• [Exercise objective]
Each line from the one containing "Click the limited data info icon" through the last line of the records below is to be repeated as written, with nothing added.

• [Exercise input]

= Beginning of Section =

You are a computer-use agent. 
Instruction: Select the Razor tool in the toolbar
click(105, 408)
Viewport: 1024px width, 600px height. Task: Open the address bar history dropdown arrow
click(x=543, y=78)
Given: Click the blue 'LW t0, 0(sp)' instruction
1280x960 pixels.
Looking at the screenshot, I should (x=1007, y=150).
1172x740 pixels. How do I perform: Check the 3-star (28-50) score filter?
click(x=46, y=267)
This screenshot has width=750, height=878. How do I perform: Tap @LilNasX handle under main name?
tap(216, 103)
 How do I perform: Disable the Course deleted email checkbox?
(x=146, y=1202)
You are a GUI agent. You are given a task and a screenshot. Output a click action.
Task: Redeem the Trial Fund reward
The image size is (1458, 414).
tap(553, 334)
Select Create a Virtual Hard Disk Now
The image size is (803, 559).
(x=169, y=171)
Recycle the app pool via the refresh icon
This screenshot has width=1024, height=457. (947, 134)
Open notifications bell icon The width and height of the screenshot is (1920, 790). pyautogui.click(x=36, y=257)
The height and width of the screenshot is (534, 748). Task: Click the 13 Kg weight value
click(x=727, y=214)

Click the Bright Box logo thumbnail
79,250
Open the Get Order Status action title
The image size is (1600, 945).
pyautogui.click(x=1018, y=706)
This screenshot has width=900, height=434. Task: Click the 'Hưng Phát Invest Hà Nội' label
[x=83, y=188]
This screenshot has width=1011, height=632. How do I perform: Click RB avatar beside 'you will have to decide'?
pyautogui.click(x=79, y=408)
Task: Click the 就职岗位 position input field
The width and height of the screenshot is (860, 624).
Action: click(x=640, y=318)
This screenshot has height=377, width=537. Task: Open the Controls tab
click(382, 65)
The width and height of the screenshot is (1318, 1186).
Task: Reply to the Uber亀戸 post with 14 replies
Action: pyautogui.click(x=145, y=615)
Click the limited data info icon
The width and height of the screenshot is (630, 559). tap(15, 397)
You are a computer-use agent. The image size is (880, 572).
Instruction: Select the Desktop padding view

= End of Section =

• [Solution for this exercise]
Click the limited data info icon
The width and height of the screenshot is (630, 559). tap(15, 397)
You are a computer-use agent. The image size is (880, 572).
Instruction: Select the Desktop padding view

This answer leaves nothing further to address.